I'll add a little of my experience and expectations here. First, I agree with the growing sentiment that extraneous packages could be removed from the lock and I've also gotten in the habit of rm conda-lock.yml && conda-lock lock. To me this sounds much like conda env update --prune, which was recently fixed for classic solver.

There is one wrinkle that might be worth considering that a user brought to my attention: relock an env spec with minimal amount of changes. I wonder if there might be a way to have both a minimal update along with pruning of orphaned and un-requested packages.

bollwyvl commented 1 year ago

--prune

I've seen some lockfile tools that offer a [--strategy=latest] argument... seems like having a countable number of these wrapping existing conda/mamba arguments could be very useful.

A super useful example, which may or may not be supported by the solvers, would be a --strategy=oldest, for building oldest compatible package set meeting the given specs. This would allow for using a single (set of) environment.yml file(s) to generate a (set of) lockfile(s) that accurately reflect both the latest and oldest, both of which took into account things like repodata-patches. I recently had to do something similar to bisect an upstream for a repodata patch, but ended up falling back to the upstream package manager (pip) for the nitty-gritty.

both a minimal update along with pruning of orphaned

As for combining multiple strategy solves of in a single .yml: again, I have no skin in the game, but seems extra-super complicated.

mfisher87 commented 1 year ago

@maresb can we mark this as resolved now that #485 is merged? Or should we wait for next release?

cc @weiji14 :wave: :)

maresb commented 1 year ago

If you could write a brief release note let's just do a release now.

mfisher87 commented 1 year ago

Sure, will do my best! This is a tough one to boil down :)

Resolved an issue causing dependencies to persist in the lock file even if they were removed from the specification file (see #196).

Or a more low-level explanation, please cut up or edit however you like:

conda-lock no longer merges a pre-existing lockfile with freshly-generated locked dependencies. This was causing dependencies to persist in the lock file even if they were removed from the specification file (see #196). conda-lock will now always replace the old locked dependencies for a given platform with freshly-generated locked dependencies. In cases where the user requests a lock for a subset of platforms, those platforms not requested for lock will be persisted.

That last sentence is I think a good candidate for removal or revision.

maresb commented 1 year ago

@mfisher87, would it be accurate to say:

In most cases, the new behavior of locking with conda-lock is equivalent to rm conda-lock.yml && conda-lock. (The exception is when locking a platform is skipped due to the an unchanged content hash.)

mfisher87 commented 1 year ago

There's another exception: locking a subset of platforms.

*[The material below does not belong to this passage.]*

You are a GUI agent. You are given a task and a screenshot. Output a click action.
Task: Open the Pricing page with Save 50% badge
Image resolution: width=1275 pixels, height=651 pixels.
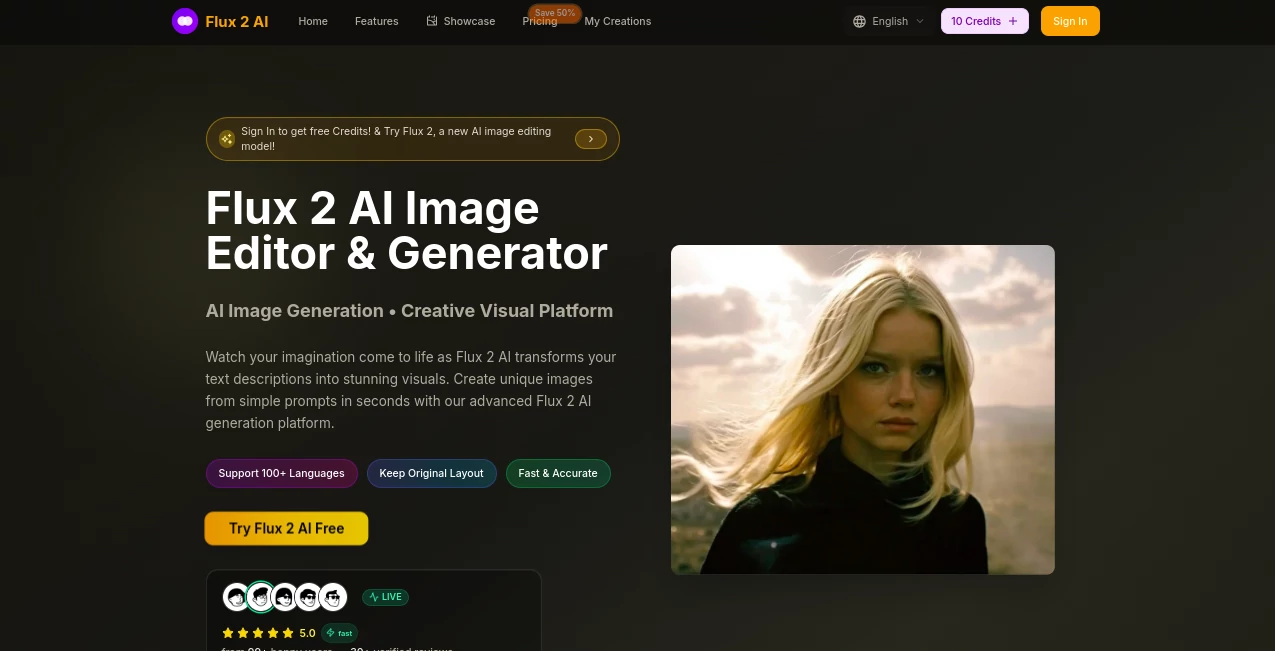click(540, 21)
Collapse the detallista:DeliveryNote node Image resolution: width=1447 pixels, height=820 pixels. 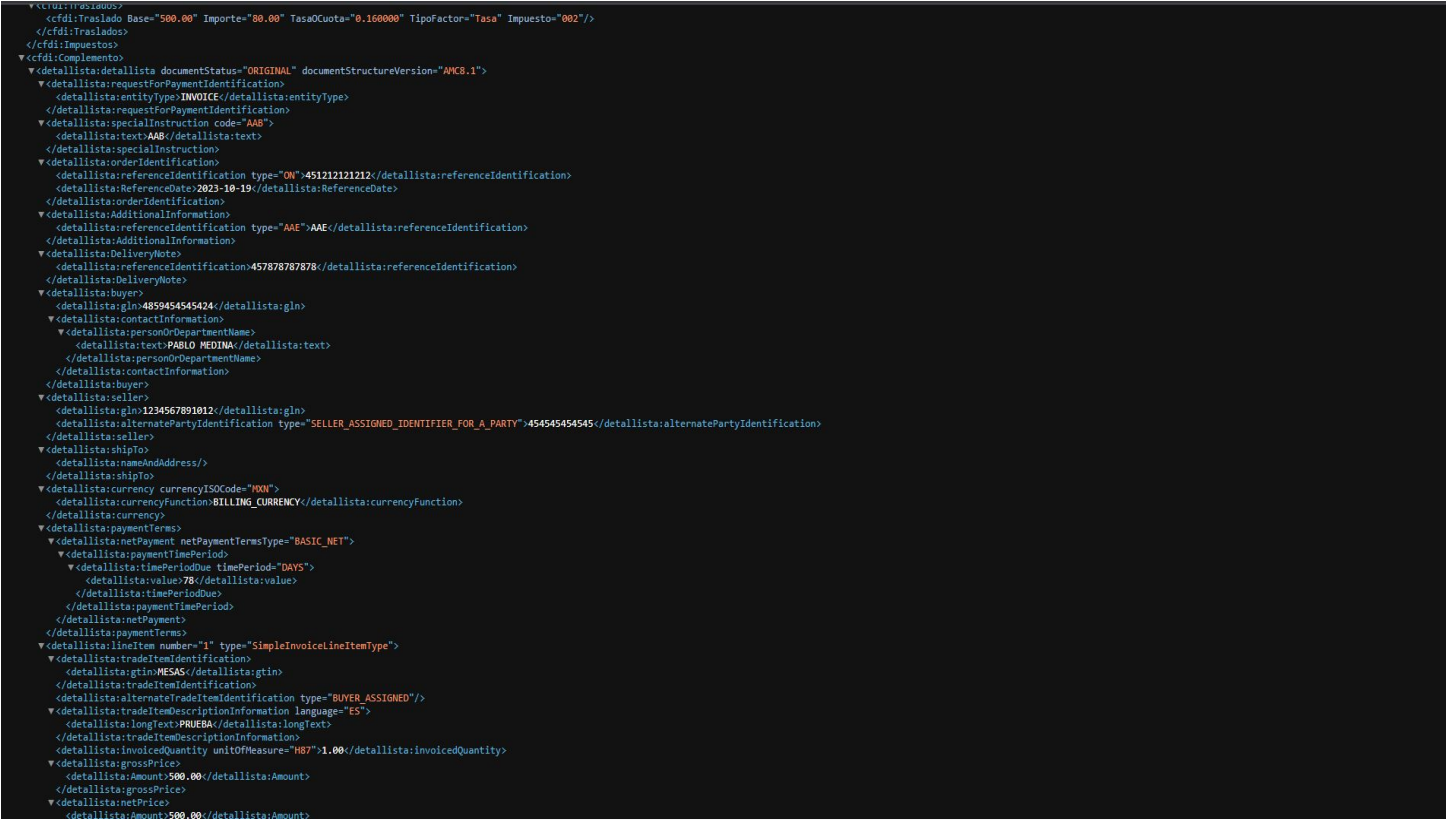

For example, if you've previously locked with an environment.yml that specifies 3 platforms, then you re-lock with -p linux-64, the other two platforms will be persisted from the original lockfile, and linux-64 will be overwritten completely with the new lock results.

In most cases, the new behavior of locking with conda-lock is equivalent to rm conda-lock.yml && conda-lock. (The exception is when locking a platform is skipped due to explicit request or an unchanged content hash.)

maresb commented 1 year ago

Okay, new release is out. I went for a minor version since I think the only real "breakage" here would be more aggressive updating.

For the release notes, I wanted to avoid complication, and avoid discussion of the exceptional cases. (In case I wrote something wrong/misleading I can still edit it.)

Thanks everyone for all the great feedback and discussion!

There are some unaddressed points about implementation of a minimal update strategy. Let's open a fresh issue for that.

mfisher87 commented 1 year ago

Would you mind updating the release notes to credit co-author @ArieKnoester for the PR? Thanks, Ben!

maresb commented 1 year ago

@mfisher87 oops, they're autogenerated and I missed that. Thanks, fixed!